Another bill would require most water utilities to audit their water losses (from leaky pipelines or other glitches) each year, as opposed to the current requirement of every five years. A bill to do this was pushed last session by state Rep. Tara Rios-Ybarra, D-Padre Island. But it "got lost in muddle," says Carole Baker, the Texas-based chairwoman of the national Alliance for Water Efficiency (Rios-Ybarra was beaten in the March primary). Legislation to encourage rainwater harvesting was also introduced last session by Rep. Doug Miller, R-New Braunfels, and defeated state Rep. Patrick Rose, D-Dripping Springs; rainwater's backers could try again.
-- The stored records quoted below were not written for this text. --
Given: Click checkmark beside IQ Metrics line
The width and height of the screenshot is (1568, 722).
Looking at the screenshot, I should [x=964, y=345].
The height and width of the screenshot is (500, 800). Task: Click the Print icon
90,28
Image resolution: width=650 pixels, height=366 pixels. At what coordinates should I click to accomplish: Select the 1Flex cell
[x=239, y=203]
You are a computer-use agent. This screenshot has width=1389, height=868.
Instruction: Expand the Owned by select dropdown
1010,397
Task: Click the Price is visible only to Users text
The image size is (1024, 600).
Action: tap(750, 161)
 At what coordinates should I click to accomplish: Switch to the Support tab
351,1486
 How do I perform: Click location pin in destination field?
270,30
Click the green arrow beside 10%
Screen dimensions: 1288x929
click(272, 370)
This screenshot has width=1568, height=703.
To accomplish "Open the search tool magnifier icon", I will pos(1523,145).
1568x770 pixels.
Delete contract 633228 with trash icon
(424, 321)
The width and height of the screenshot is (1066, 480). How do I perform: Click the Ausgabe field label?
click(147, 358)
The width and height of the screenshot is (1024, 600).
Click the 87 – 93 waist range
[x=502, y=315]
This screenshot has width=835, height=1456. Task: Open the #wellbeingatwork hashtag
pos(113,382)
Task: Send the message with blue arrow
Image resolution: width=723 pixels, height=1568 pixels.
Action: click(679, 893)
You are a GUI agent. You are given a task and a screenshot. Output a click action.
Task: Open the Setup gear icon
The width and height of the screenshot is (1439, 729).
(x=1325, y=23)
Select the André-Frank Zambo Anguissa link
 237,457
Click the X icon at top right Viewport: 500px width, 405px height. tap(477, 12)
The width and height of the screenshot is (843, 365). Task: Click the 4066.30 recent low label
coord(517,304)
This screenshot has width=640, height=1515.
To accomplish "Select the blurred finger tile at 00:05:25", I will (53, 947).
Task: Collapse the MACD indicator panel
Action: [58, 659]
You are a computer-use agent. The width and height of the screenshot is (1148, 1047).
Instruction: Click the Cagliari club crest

Then there is Sunset. Unlike other agencies subject to Sunset review, the Texas Water Development Board will not be automatically abolished if Sunset legislation is not passed. But the Sunset process will increase scrutiny of the agency, which, as the report notes, is "not accustomed to being square in the eye of controversy" but is currently in the crossfire of concerns about its groundwater-planning process.

The Water Development Board also badly needs something else from the Legislature to keep it going: up to $6 billion in bond-issuance authority, money that will go toward projects like fixing sewer systems or keeping tap water safe, as well as assisting small rural water utilities. The board generally has to request the money (not its only source of funding, but its largest) every few years, and current bond money "may be exhausted as soon as the end of fiscal year 2011," according to the Sunset report. Any bonding authority must also be approved by voters and will presumably be on the ballot next November.

But getting bonding authority approval is "going to be semi-controversial," says Ken Kramer, the Texas director of the Sierra Club. The reason is that, unlike past bond issues, the Water Development Board is requesting up to $6 billion in permanent, or "evergreen" authority — meaning that, unlike in the past, it will not need to keep going back to the voters unless truly vast sums are needed. "That is something that many of us have a problem with because it takes away one layer of accountability," Kramer says. The environmental community, he says, is "probably going to be in opposition to the evergreen provision."